**PASSAGE SHOWN**
────────────────────
It's been an age since I posted, but hey.. I have a life to be getting on with, and things to be photographing. That being said, I guess it's time for a catch up. So where did I leave you? Ah yes... The Chinon Bellami. Well there's no real gentle way to say this to you, so I'll just say it. It's dead. Destroyed. FUBAR. Kaput.

I suppose I should say that it was my fault entirely. I loaded it up with some slide film, and headed out to a quiet little place in Derbyshire called Burbage Brook for a day in the sun. So excited was I upon arrival that I was leaping from giant rock to giant rock (as you do), when I slipped, fell, threw the poor little Bellami out in to the distance where it smashed on a rock, slid (in slow motion) across the rock face, then disappeared over the edge in to the abyss. About a second later I heard a gentle 'plop' as it disappeared beneath the surface of the water and sank to it's demise.

Let's just say I was pissed off, and leave it at that.

Anyway, what else did I leave you with? Oh yes, the Yashica T2. Well I've had a couple of rolls through that and it was OK. Not amazing, not terrible, but OK. The lens is nice and sharp when it actually manages to find focus, but I seem to have half the roll out of focus, when normally I wouldn't. I've also found that it was a bit flimsy. The plastic seems a bit brittle and has already cracked around the battery compartment. So, as I said, it's OK. Here's a couple pictures from the T2.

I remember in my post about the T2 that I mentioned my little Olympus Mju I, and how great I thought it was. I'm happy to report that I still feel the same way. I have a few little Olympus cameras now of various vintages and I love them all. They seem to be well built, well spec'd, cleverly designed, and all give brilliant results. Here's a few recent pictures from the Mju. If you have chance to buy one, then just do it. You won't regret it.

I've been giving the old Olympus Trip a bit of a hammering over the last few months too. This is another Olympus that I love, but it's been giving me a bit of grief. I've had a temperamental red flag, and it was letting me take pictures when it really shouldn't have been. Anyone familiar with the Trip will know about the red flag that pops up when there isn't enough light for a good image. Well mine was having a hissy fit but a quiet afternoon getting intimate with the inner workings and it's good as new (I think...). Fingers crossed! Here's a few pictures I've taken with it since my last post.

The picture of the viaduct running over the river was taken in Knaresborough. I took that picture because I have an identical picture that my dad took back in the early 80's from the exact same spot. I always find it amusing to copy his pictures if possible. I guess it's my way of paying tribute to where it all began. The lomography shop in the picture above that was an interesting experience. I found myself pissed off at how expensive the kinder egg cameras were. There was some idiot hipster girl in there asking the chap behind the counter what all the knobs did on her new and overpriced Holga. What a swizz. Don't get me started...

Finally on the subject of Olympus cameras, let me introduce the very latest member of my gang. Hot off the press sometime between 1973 and 1983, and flying through my letterbox this very morning, my brand new (to me) Olympus Pen EE3.

I have used one of these little half frame cameras before, and I was genuinely impressed with the results. The genius of this thing is that it takes twice as many pictures on a 35mm roll as a normal camera. 72 shots on a roll? Yes sir. Thank you sir. This one is in mint condition and came in it's original box, with the original instruction manual and lens cap. Quite the bargain, considering what I paid for it!
────────────────────
**GIVEN DATA**
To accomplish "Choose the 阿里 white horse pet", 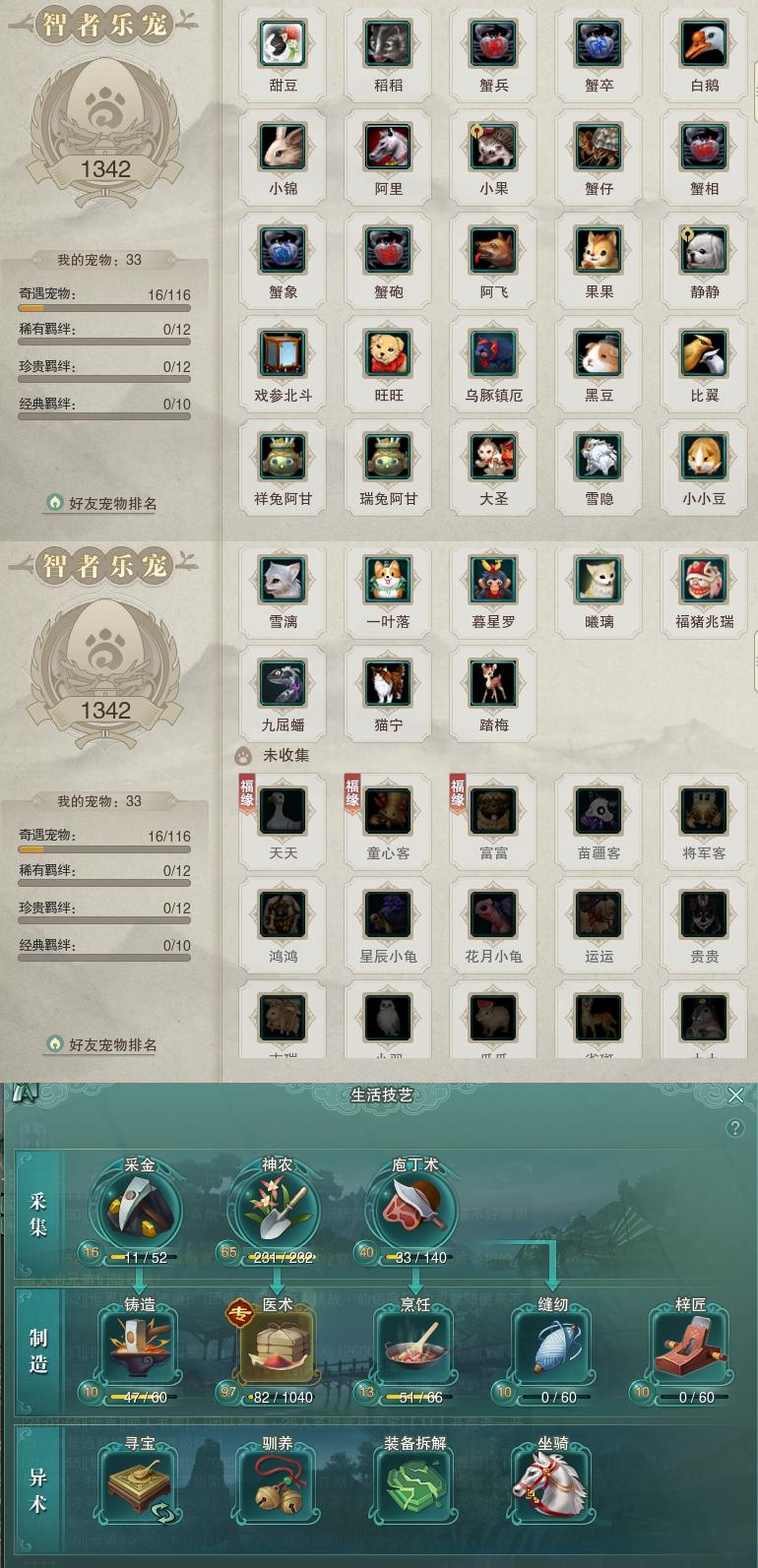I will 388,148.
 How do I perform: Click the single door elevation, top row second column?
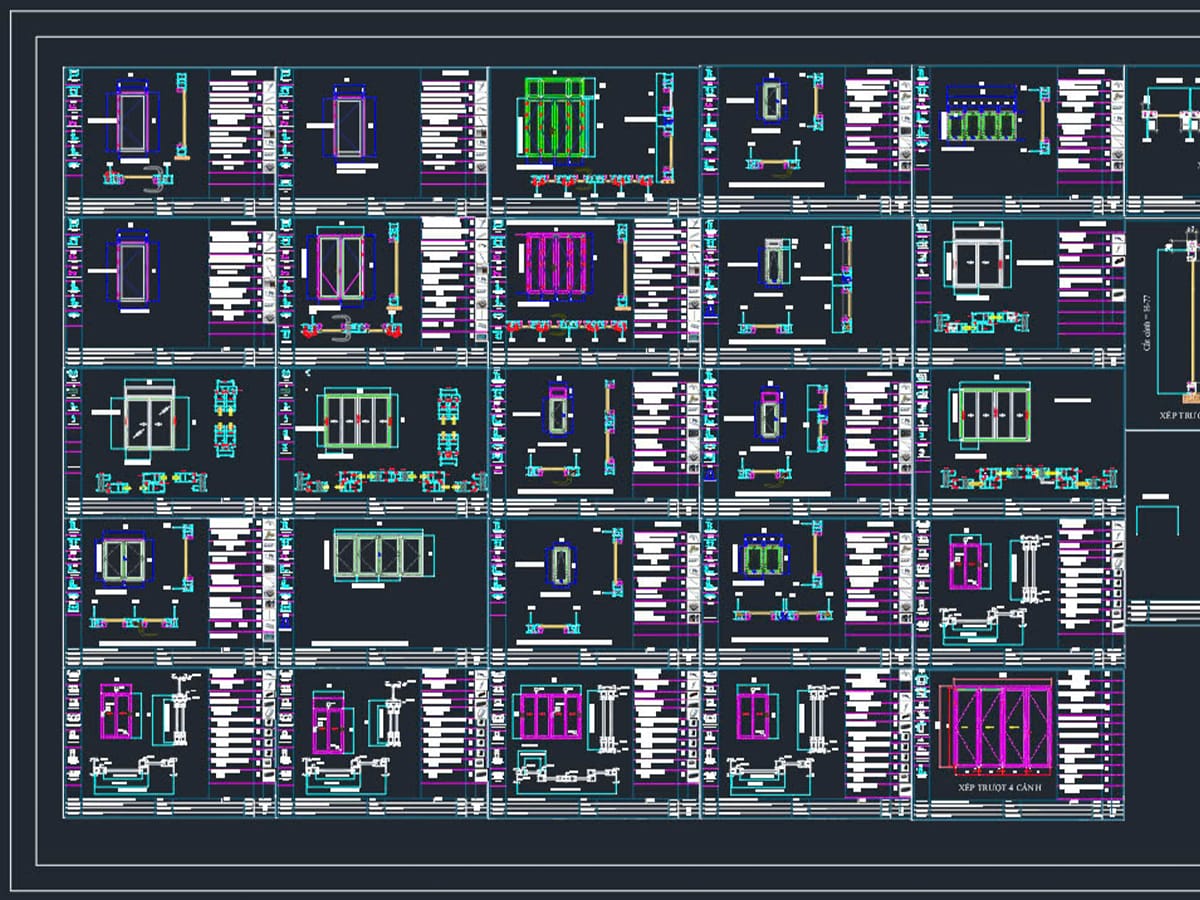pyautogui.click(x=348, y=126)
────────────────────
**REQUIREMENTS**
1 – From the blog post about film cameras, retype word for word the stretch that begins at the words "Anyway, what else" and ends after "from the T2.".
2 – Translate this sentence from the blog post about film cameras into Spanish: "I have a few little Olympus cameras now of various vintages and I love them all."
3 – Carry on the blog post about film cameras from its last sentence, in the same voice.

**TASK ANSWERS**
1 –
Anyway, what else did I leave you with? Oh yes, the Yashica T2. Well I've had a couple of rolls through that and it was OK. Not amazing, not terrible, but OK. The lens is nice and sharp when it actually manages to find focus, but I seem to have half the roll out of focus, when normally I wouldn't. I've also found that it was a bit flimsy. The plastic seems a bit brittle and has already cracked around the battery compartment. So, as I said, it's OK. Here's a couple pictures from the T2.

2 – Ahora tengo algunas pequeñas cámaras Olympus de distintas épocas y me encantan todas.

3 –
I can't wait to get out and use it. I'm heading to Prague in a couple of weeks, then London, then Portugal a little bit after that, so I think this may just be with me the whole way.

So I'll leave you with the news that I'm going to try and sort a couple of proper shoots out soon, with some real life models, so hopefully there'll be some nice new pictures for you soon. In the meantime, keep checking the website as I'm always sticking pictures up there, including loads more from my period of absence.

See you soon!

Tuesday, 23 August 2011

Chinon Bellami & Endless Editing

Following up from my recent post about my obsession with little compact cameras, I went and 'accidentally' bought another one. Here it is. The little Chinon Bellami.

From what I can gather online, it's a pretty uncommon camera. I must admit when I came across the auction on eBay, I'd never heard of the Bellami. It's actually a pretty nice camera. It's tiny for a 35mm camera. Hopefully you can tell that from the roll of film next to it.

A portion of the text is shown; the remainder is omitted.